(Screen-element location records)

★ ★ ★

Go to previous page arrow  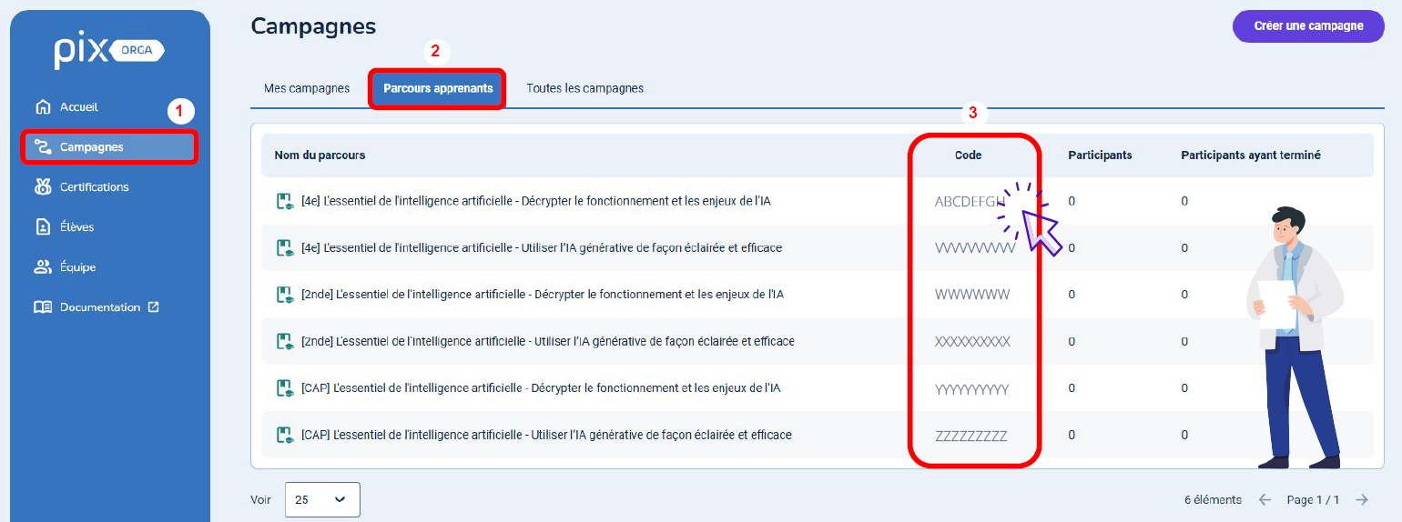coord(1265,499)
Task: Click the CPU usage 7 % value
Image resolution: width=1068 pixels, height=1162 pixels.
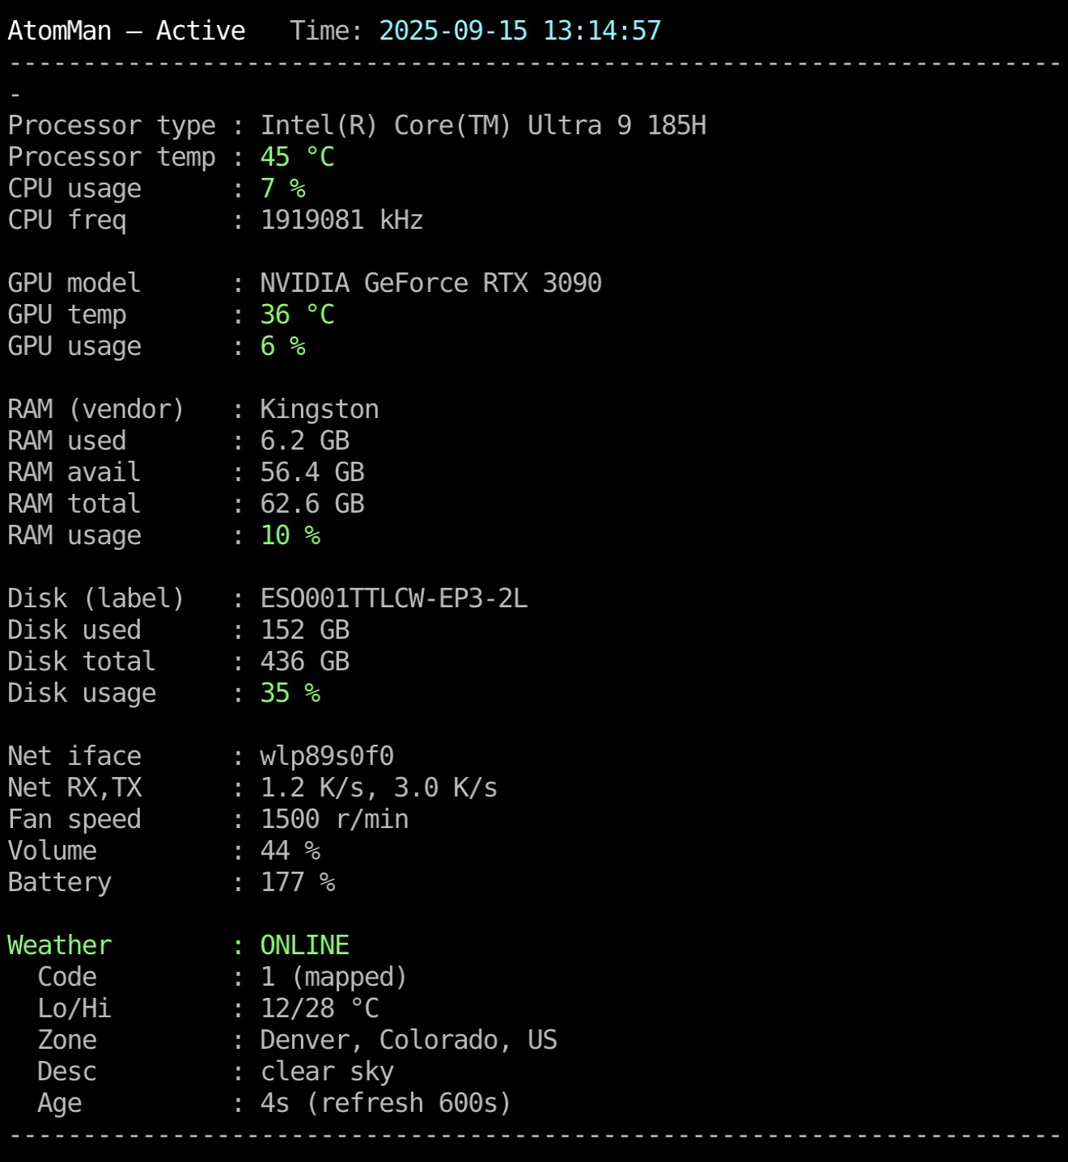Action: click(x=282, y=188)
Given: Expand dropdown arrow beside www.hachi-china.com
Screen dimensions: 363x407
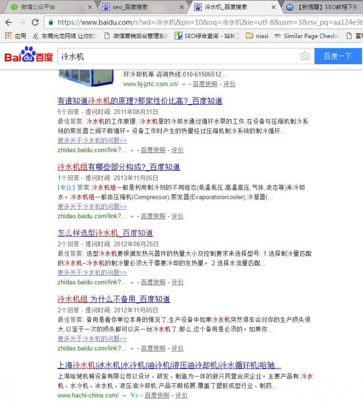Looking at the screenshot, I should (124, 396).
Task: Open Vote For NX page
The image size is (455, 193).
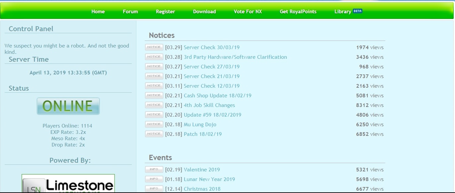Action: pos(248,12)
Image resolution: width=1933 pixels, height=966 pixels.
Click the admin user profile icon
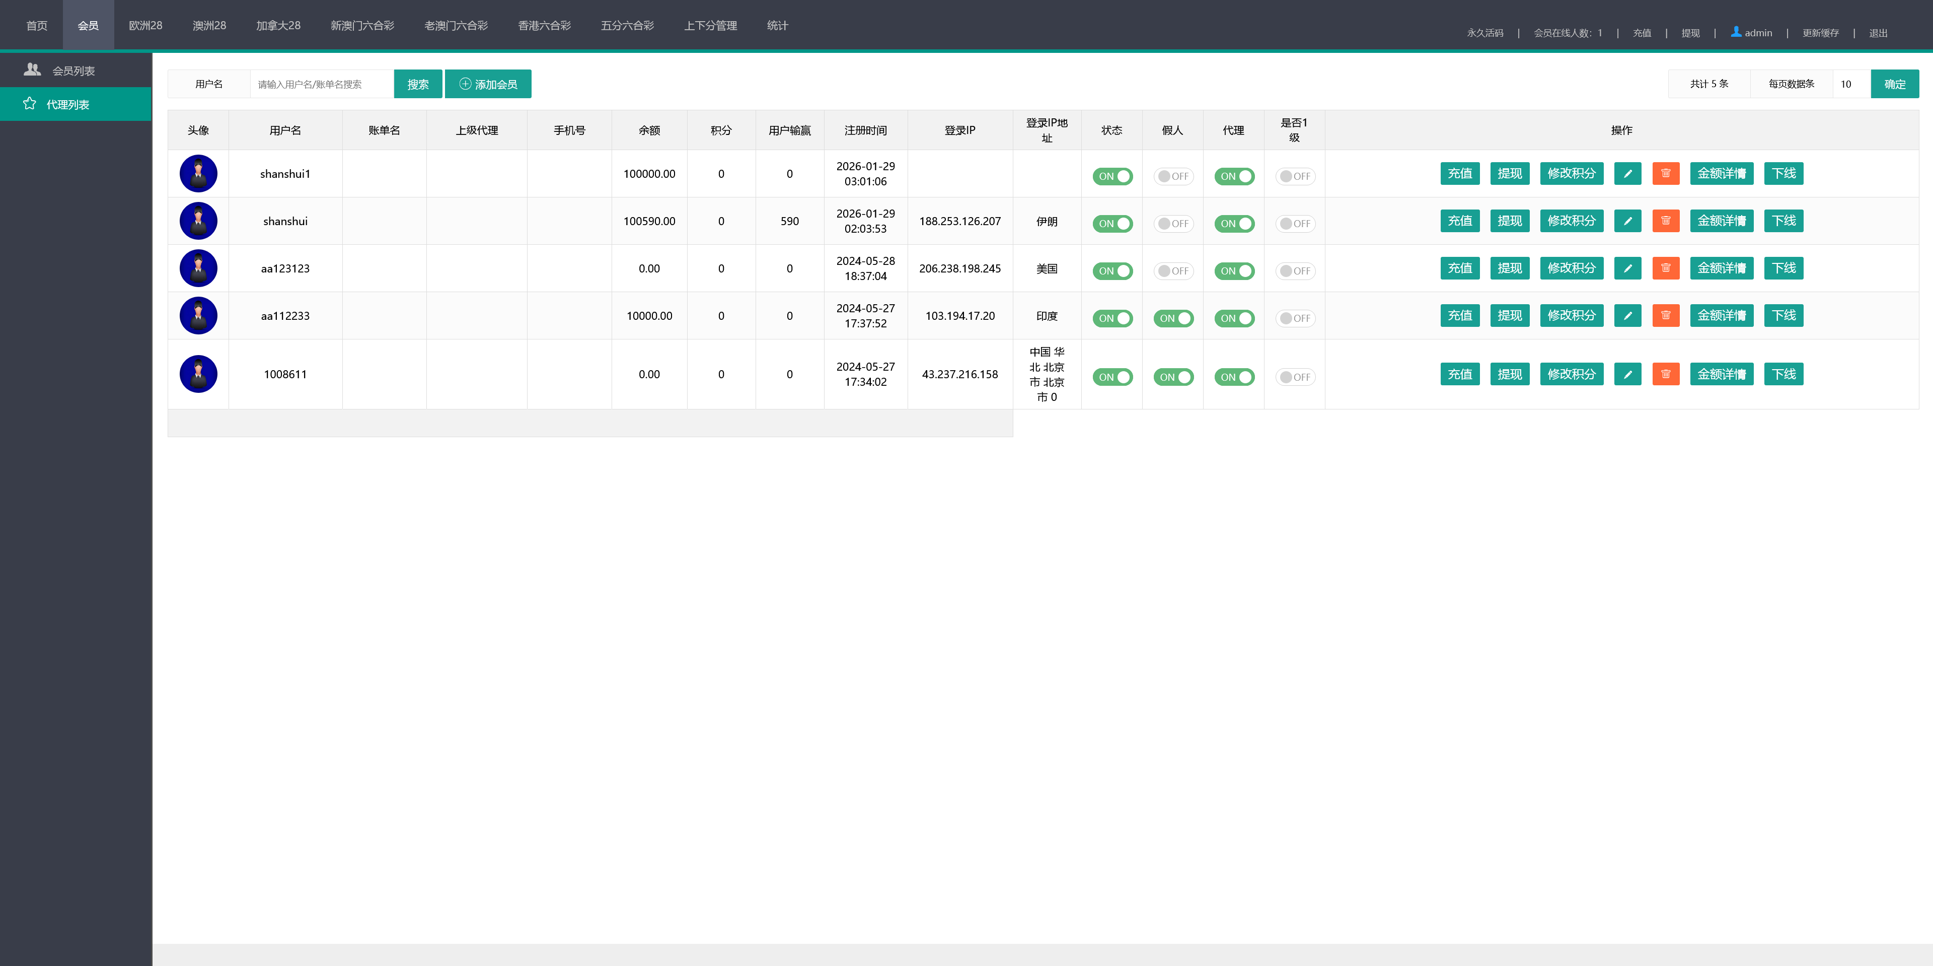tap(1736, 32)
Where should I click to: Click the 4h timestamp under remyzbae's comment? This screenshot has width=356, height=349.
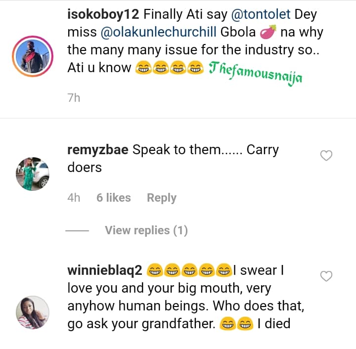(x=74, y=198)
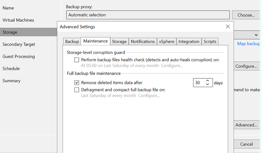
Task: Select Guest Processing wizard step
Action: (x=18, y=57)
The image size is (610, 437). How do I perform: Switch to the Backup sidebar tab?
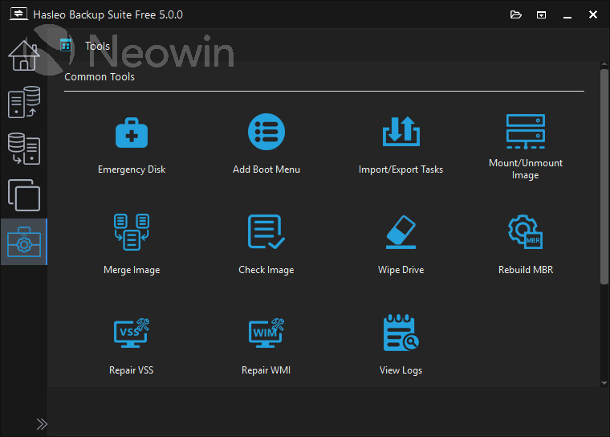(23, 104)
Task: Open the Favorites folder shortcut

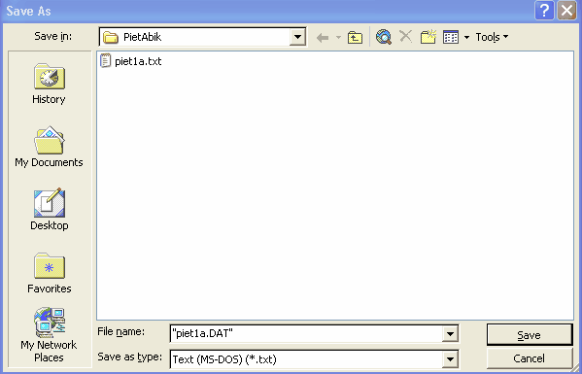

★ ★ ★

Objective: Copy the lines from the one containing "Task: Click the CPU usage 7 % value" through the end of the records, including both ends, and leave the pictures out of your copy.

Solution to this problem:
Task: Click the CPU usage 7 % value
Image resolution: width=1068 pixels, height=1162 pixels.
Action: click(x=282, y=188)
Given: Expand dropdown arrow beside www.hachi-china.com
Screen dimensions: 363x407
Looking at the screenshot, I should (124, 396).
Task: Open Vote For NX page
The image size is (455, 193).
Action: pos(248,12)
Image resolution: width=1933 pixels, height=966 pixels.
Click the admin user profile icon
tap(1736, 32)
Where should I click to: Click the 4h timestamp under remyzbae's comment? This screenshot has width=356, height=349.
(x=74, y=198)
Task: Select Guest Processing wizard step
Action: (x=18, y=57)
The image size is (610, 437). How do I perform: Switch to the Backup sidebar tab?
(23, 104)
Task: Open the Favorites folder shortcut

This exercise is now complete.